Challenge> Rewrite the items below from the line holding "Click the View" through the line holding "Screen dimensions: 704x394", inclusive, swapping "dropdown" for "menu" and leaving everything else unchanged. Give back only those lines.

»»

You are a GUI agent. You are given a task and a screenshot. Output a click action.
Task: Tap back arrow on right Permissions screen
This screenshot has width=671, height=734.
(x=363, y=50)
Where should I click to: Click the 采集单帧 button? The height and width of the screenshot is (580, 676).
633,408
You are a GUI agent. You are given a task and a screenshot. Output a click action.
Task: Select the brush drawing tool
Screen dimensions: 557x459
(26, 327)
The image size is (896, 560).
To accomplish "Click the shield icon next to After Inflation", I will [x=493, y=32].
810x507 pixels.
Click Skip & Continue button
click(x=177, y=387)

««
»»

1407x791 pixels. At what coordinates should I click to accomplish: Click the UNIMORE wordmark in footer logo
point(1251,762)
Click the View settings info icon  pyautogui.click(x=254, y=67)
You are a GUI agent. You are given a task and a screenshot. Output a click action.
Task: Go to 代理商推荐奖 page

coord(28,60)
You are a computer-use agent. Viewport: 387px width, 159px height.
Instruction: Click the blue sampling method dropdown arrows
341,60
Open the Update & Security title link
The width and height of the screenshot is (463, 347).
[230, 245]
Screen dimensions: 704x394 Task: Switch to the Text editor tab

««

Output of the task>
Click the View settings info icon  pyautogui.click(x=254, y=67)
You are a GUI agent. You are given a task and a screenshot. Output a click action.
Task: Go to 代理商推荐奖 page

coord(28,60)
You are a computer-use agent. Viewport: 387px width, 159px height.
Instruction: Click the blue sampling method menu arrows
341,60
Open the Update & Security title link
The width and height of the screenshot is (463, 347).
[230, 245]
Screen dimensions: 704x394 Task: Switch to the Text editor tab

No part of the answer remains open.